■ **DIRECTIONS**:
Starting with the line that contains "Expand Important Contacts & SPoCs" and going on through the line that contains "Action: click(x=141, y=191)", turn only those lines of the data below into a numbered list, leaving out any blank lines.
[BEGIN]
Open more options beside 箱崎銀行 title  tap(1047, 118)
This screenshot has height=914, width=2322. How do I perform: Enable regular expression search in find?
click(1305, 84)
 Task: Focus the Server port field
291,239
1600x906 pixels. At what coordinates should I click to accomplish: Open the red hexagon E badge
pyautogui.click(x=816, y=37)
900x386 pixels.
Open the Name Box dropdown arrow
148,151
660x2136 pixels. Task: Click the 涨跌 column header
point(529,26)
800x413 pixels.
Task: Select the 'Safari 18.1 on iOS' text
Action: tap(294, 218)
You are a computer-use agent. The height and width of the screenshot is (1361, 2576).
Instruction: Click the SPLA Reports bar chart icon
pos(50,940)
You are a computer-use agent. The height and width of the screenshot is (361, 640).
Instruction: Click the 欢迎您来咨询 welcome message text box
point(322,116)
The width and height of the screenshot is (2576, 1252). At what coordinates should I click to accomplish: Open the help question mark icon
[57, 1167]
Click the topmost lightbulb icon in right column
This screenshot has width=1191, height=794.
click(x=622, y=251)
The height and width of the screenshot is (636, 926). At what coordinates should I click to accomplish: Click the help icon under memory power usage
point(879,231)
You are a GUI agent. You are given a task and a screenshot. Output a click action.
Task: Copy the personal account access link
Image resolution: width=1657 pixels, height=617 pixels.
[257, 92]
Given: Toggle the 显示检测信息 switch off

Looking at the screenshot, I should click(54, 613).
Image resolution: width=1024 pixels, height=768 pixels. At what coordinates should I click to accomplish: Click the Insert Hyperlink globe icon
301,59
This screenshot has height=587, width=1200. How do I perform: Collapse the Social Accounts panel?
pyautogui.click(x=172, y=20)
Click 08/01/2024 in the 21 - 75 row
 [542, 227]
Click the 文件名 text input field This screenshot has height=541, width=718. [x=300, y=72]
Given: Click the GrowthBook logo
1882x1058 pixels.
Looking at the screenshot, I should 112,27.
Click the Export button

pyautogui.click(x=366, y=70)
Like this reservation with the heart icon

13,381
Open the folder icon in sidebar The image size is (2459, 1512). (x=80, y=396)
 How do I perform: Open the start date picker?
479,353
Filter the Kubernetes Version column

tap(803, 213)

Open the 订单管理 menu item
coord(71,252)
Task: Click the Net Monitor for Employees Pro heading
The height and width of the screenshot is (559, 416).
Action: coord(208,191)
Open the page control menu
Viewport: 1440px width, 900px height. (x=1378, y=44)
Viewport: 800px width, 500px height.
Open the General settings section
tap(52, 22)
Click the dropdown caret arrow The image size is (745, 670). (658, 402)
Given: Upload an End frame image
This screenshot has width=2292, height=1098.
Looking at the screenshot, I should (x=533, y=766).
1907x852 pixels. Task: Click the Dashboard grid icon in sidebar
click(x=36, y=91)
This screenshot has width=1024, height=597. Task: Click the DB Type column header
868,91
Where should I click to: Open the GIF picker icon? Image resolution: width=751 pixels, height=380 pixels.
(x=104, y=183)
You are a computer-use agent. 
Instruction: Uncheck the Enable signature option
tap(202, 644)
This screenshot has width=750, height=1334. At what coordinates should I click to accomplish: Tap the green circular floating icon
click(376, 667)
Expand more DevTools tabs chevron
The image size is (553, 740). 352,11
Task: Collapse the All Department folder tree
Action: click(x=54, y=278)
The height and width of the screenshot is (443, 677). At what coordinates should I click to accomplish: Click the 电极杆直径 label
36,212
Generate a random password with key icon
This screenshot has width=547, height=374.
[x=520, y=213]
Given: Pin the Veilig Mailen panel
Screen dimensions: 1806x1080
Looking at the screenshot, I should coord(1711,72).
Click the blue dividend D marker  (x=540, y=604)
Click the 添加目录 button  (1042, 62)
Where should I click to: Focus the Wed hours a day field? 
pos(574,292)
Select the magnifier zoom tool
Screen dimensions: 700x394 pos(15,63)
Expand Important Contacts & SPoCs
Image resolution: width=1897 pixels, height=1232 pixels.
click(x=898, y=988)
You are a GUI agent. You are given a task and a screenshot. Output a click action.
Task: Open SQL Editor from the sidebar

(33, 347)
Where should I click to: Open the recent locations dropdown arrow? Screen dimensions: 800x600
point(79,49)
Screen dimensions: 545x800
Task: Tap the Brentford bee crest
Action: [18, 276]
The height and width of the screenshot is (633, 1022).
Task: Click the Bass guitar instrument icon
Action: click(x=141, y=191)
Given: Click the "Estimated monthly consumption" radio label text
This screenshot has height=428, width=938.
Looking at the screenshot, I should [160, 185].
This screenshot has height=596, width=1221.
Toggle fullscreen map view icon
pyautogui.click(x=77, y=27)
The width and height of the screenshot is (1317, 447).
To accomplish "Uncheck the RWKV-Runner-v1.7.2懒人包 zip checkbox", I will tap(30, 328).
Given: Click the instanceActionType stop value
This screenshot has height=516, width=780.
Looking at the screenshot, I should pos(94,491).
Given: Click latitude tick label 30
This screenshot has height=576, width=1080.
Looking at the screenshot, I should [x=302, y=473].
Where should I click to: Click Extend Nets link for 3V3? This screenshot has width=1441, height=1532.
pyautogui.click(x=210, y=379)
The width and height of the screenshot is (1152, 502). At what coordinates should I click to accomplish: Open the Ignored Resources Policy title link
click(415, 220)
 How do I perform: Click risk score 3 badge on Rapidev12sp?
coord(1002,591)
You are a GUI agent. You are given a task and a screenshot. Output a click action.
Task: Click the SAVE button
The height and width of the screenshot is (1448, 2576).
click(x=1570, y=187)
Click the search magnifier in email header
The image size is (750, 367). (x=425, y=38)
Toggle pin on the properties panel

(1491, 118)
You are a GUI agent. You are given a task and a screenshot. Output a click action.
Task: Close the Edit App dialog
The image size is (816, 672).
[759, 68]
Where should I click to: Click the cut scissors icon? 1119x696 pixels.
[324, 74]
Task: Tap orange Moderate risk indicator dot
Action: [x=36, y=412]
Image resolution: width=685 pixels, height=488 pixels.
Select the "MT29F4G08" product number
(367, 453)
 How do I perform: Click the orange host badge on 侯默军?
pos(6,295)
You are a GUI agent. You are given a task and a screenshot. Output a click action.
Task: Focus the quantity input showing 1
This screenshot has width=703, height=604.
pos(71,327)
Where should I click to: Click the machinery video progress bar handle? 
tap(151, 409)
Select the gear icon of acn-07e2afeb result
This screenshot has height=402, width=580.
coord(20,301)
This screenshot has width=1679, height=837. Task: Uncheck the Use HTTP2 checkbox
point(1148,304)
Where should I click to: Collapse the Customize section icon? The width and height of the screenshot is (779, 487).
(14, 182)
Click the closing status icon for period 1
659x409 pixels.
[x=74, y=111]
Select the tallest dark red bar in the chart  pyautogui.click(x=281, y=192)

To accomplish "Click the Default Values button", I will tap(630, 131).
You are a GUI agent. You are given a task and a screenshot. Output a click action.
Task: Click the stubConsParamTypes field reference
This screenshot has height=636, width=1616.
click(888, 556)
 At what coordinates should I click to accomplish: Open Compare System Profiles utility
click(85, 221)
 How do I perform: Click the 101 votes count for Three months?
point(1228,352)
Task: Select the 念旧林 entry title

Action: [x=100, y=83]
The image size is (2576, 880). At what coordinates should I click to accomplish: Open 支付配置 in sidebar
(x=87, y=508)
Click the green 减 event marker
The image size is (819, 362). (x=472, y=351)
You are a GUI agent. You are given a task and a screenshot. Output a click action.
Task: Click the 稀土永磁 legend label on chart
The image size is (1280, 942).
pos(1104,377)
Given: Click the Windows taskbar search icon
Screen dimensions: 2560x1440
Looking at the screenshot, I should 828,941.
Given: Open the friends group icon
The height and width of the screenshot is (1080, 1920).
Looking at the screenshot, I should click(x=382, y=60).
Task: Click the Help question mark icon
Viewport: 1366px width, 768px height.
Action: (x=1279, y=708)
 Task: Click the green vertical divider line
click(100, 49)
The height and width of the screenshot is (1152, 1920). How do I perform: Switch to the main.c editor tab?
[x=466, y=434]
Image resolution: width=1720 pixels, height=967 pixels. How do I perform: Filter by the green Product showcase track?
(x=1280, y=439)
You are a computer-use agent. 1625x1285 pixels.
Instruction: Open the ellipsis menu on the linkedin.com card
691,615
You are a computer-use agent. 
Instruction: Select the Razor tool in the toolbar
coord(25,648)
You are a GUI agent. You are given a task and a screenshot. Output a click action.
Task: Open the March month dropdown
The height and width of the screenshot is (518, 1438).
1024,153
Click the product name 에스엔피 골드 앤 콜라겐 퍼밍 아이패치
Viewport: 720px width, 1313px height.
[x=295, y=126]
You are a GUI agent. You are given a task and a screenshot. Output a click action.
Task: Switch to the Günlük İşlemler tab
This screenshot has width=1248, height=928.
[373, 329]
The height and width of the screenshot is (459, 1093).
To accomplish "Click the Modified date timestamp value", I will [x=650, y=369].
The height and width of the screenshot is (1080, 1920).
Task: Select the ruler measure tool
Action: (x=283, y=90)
[END]
■ **OUTPUT FOR THIS EXERCISE**:
1. Expand Important Contacts & SPoCs
2. Image resolution: width=1897 pixels, height=1232 pixels.
3. click(x=898, y=988)
4. You are a GUI agent. You are given a task and a screenshot. Output a click action.
5. Task: Open SQL Editor from the sidebar
6. (33, 347)
7. Where should I click to: Open the recent locations dropdown arrow? Screen dimensions: 800x600
8. point(79,49)
9. Screen dimensions: 545x800
10. Task: Tap the Brentford bee crest
11. Action: [18, 276]
12. The height and width of the screenshot is (633, 1022).
13. Task: Click the Bass guitar instrument icon
14. Action: click(x=141, y=191)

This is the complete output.